> PROBLEM: Give exactly the lines from the one that contains "Where should I" through the end of the entries below, both included; the pictures stay out.
*** Begin section ***
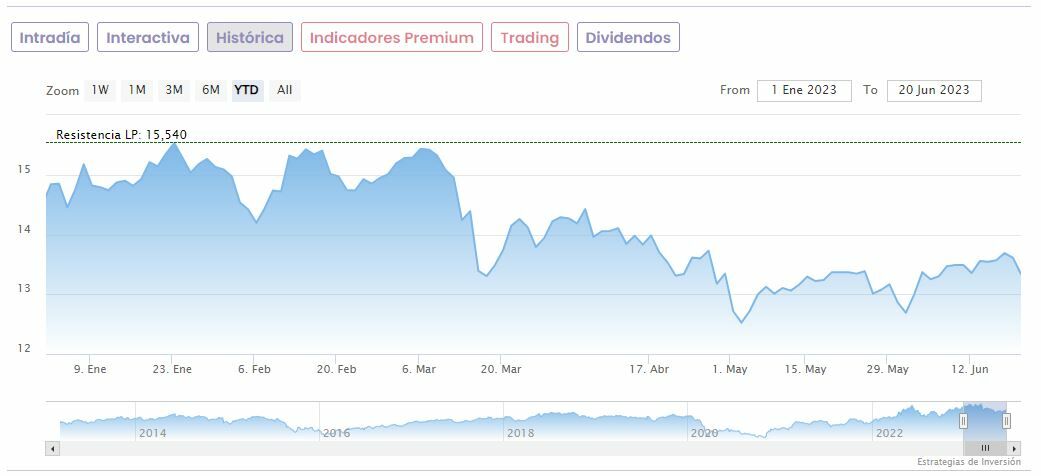Click the To date field
The image size is (1041, 476).
pyautogui.click(x=934, y=90)
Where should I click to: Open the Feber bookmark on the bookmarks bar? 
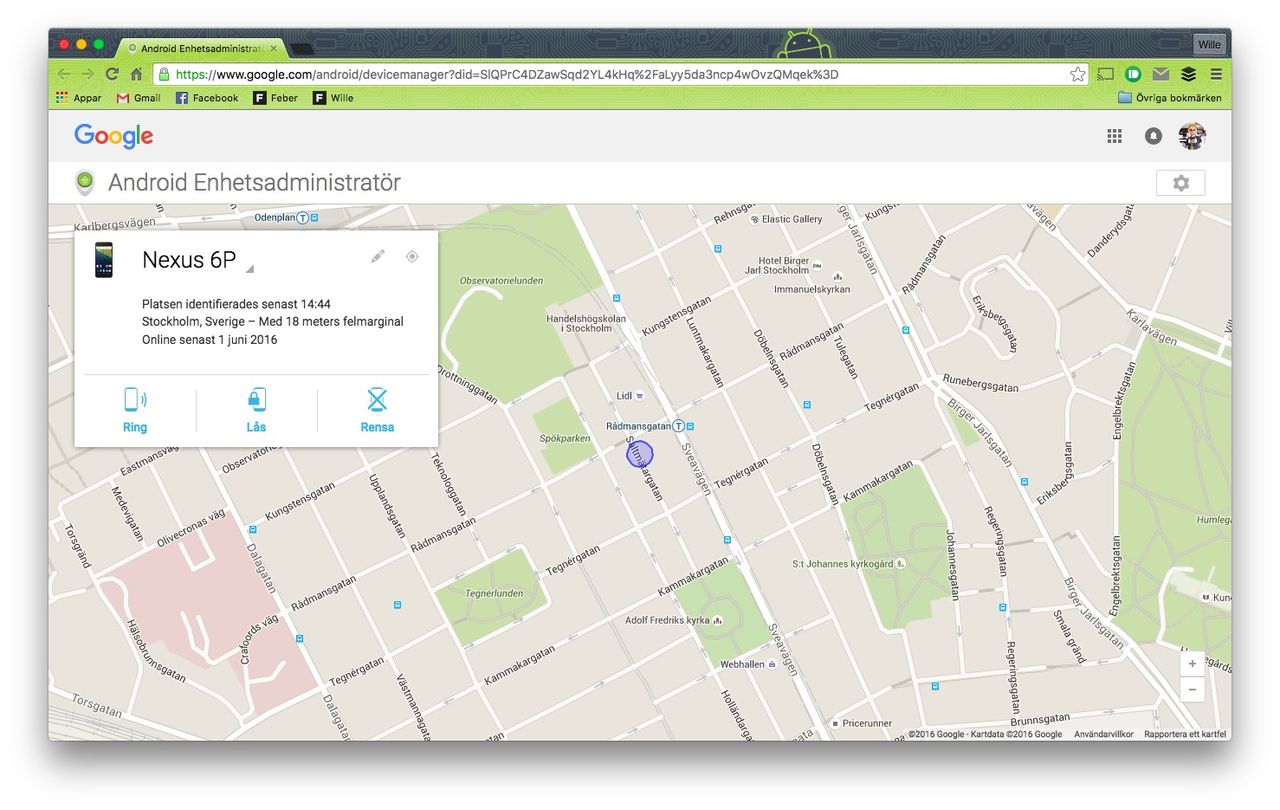275,97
*** End section ***
> OUTPUT FOR THIS TASK:
Where should I click to: Open the Feber bookmark on the bookmarks bar? 
275,97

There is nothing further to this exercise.